For an instant she remains motionless; then she snatches her hand from his shoulder as if it had been stung, crimsons to the roots of her hair, and says, her voice quivering with pain and anger—

"Jack Everard, how—how dare you make me an answer like that? You know how I dislike flippant speeches of the kind."

"Flippant!" he answers hotly. "I did not mean it to be so. Nobody as much in earnest as I am could be flippant. I love you, Cicely Deane, and, though I know I am not worthy of you, I ask you to be my wife on my knees, if you like. Do you think I am in earnest now?"

"Yes," she says, panting a little, and raising her eyes, gleaming, wrathful, defiant, to his eager face. "I believe you are in earnest; and I wish you to understand that I am in earnest too, thoroughly in earnest, when I beg of you, Jack Everard, if you value my esteem, my friendship, never to speak to me on such a subject or in that tone. It—it is eminently painful and distasteful to me."

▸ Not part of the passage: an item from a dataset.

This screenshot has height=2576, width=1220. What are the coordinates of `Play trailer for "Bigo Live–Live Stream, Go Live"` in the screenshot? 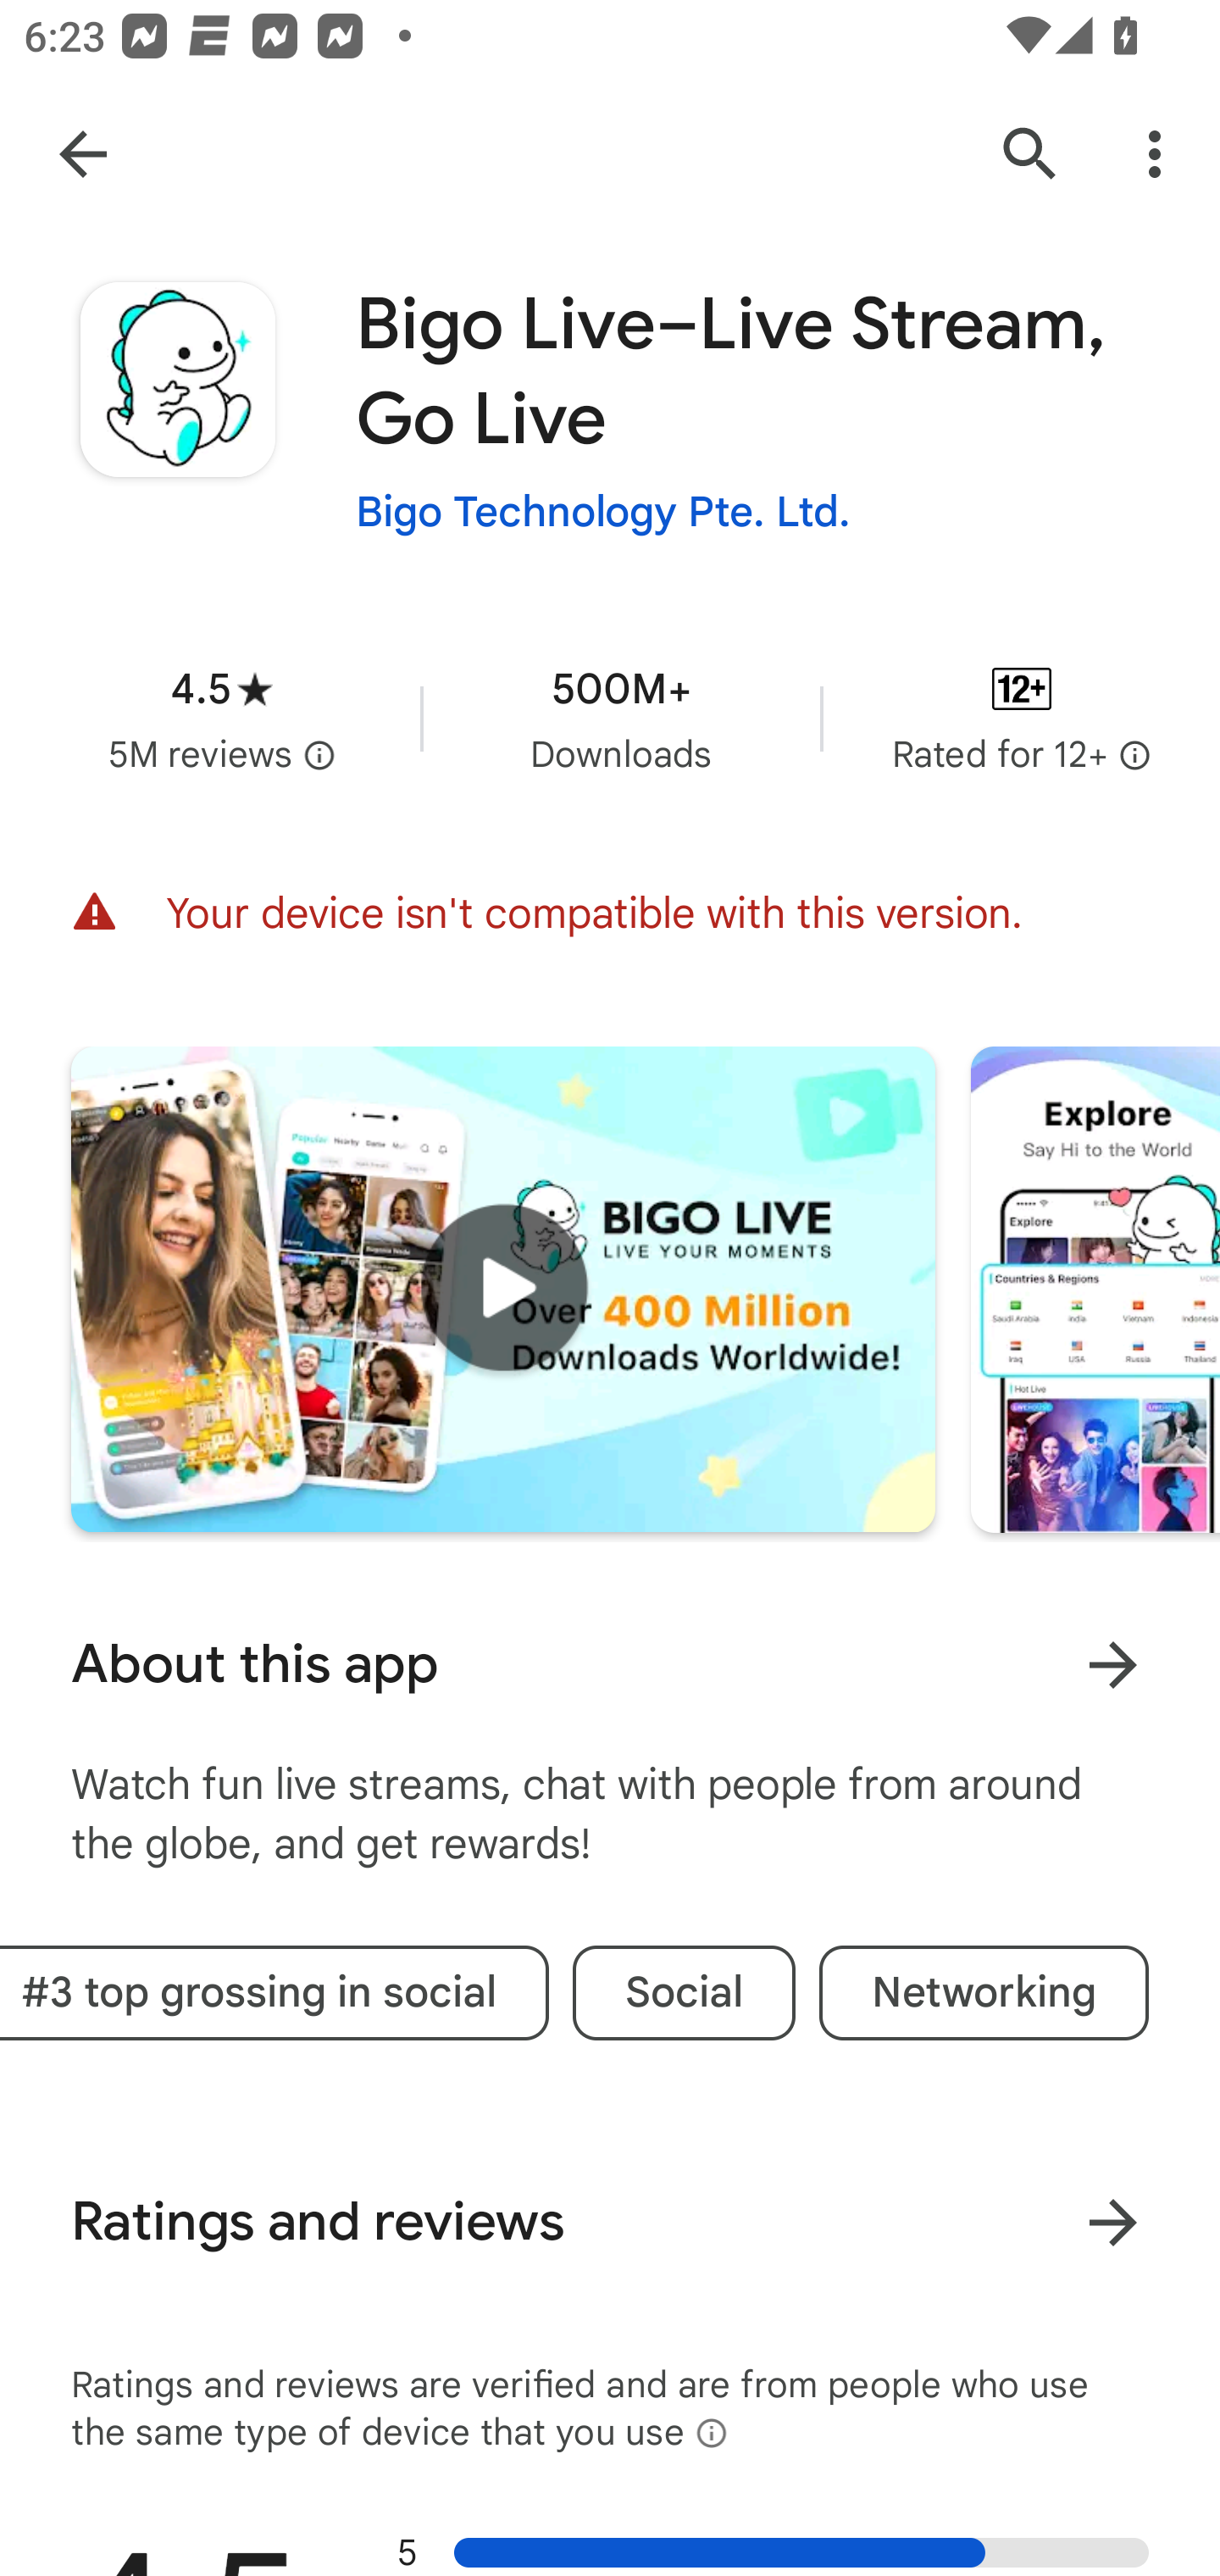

"Thank you, Miss Deane; you—you speak to the point. I will not incur the risk of losing your esteem and friendship ever again, you may be sure. Good-morning."

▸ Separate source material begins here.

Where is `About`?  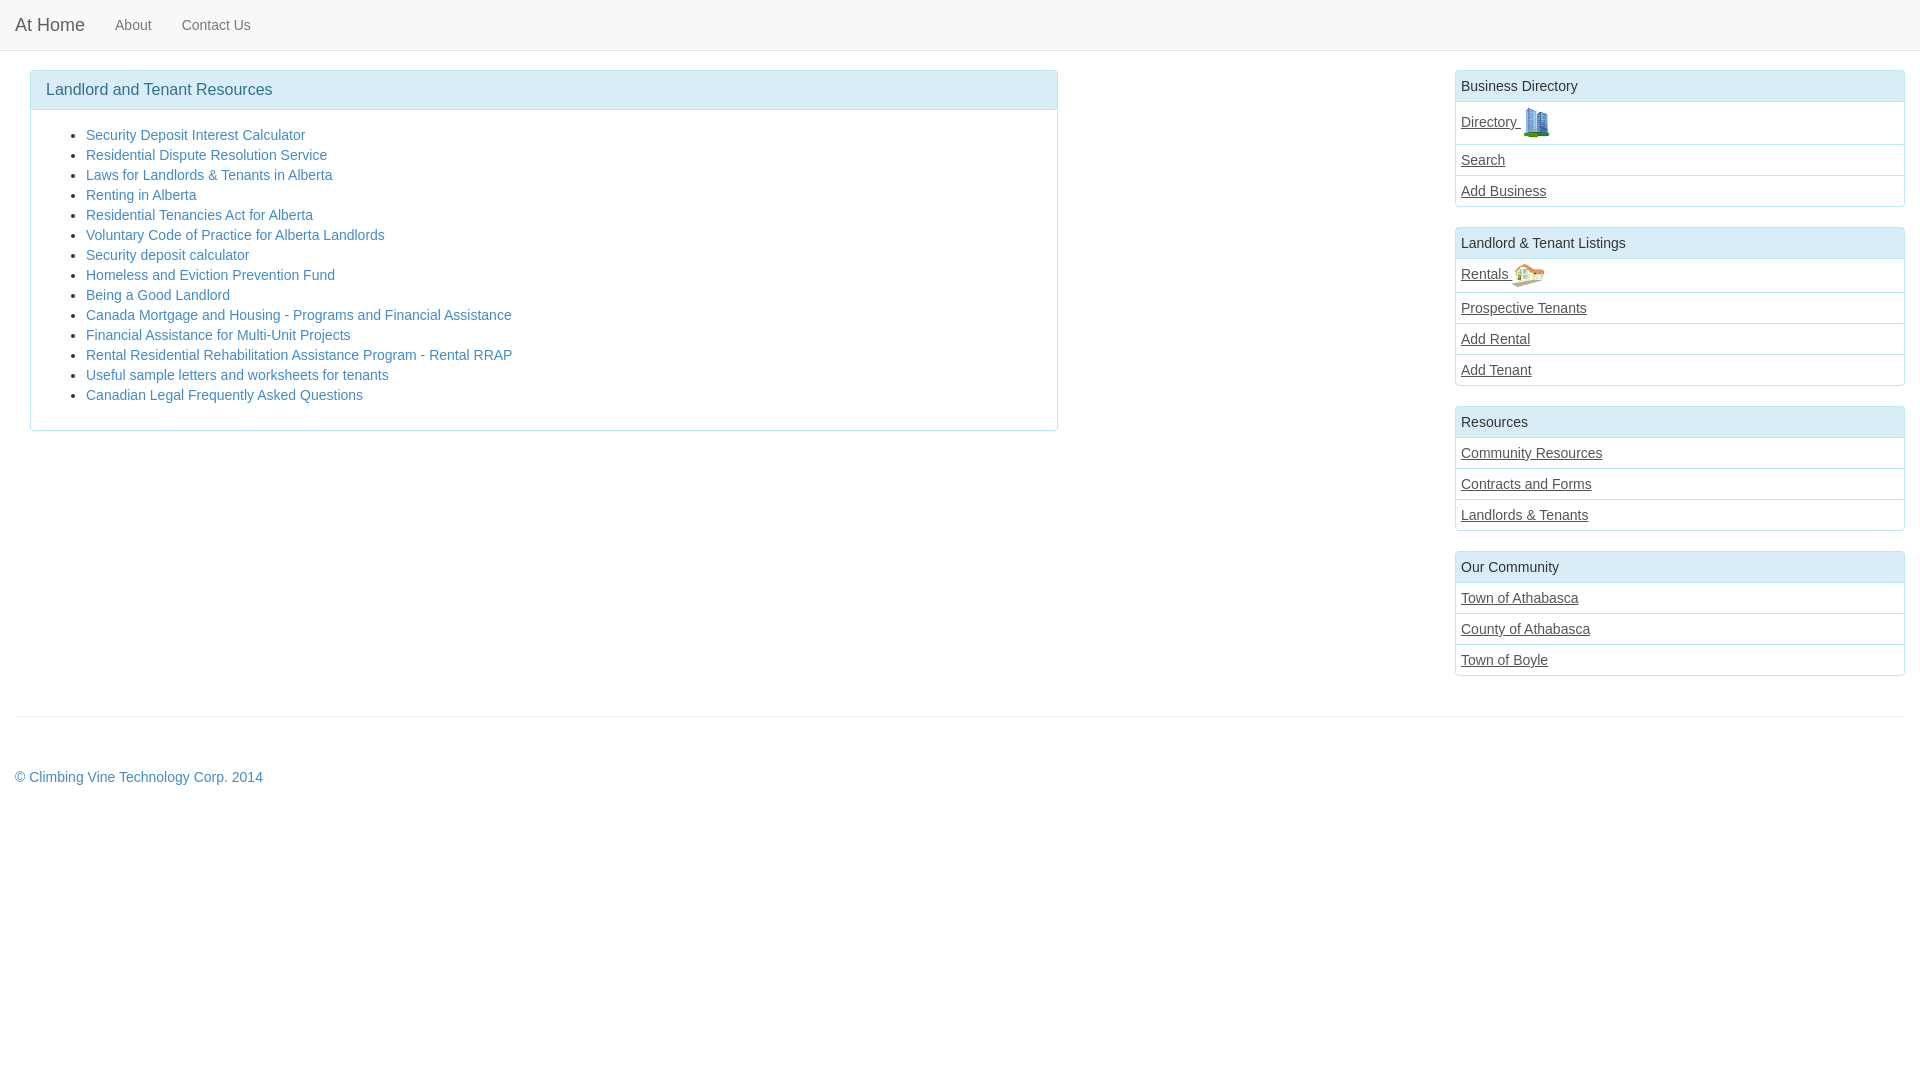 About is located at coordinates (134, 25).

He walks from the room without another word, down the stairs and out of the house, forgetting to take his hat and stick from the hall. He stands for a moment leaning against the garden gate, his blue eyes moist, his lips quivering with pain and cruel disappointment, a heavy shower falling on his uncovered head.

At that moment Lady Saunderson's brougham flashes past. She looks out and gives him a brilliant smile, half questioning, half pitying, a smile that goads him to a feeling of impotent desperation.

"I am a lucky fellow—by the powers I am!" he mutters fiercely, with clinched fists.

"Jack, Jack, where are you going? Where's your hat? What's the matter?"

Little Emily Deane's astonished voice recalls him to his senses. He puts up his hand to his sleek dripping head and retraces his steps mechanically, Emily trotting by his side.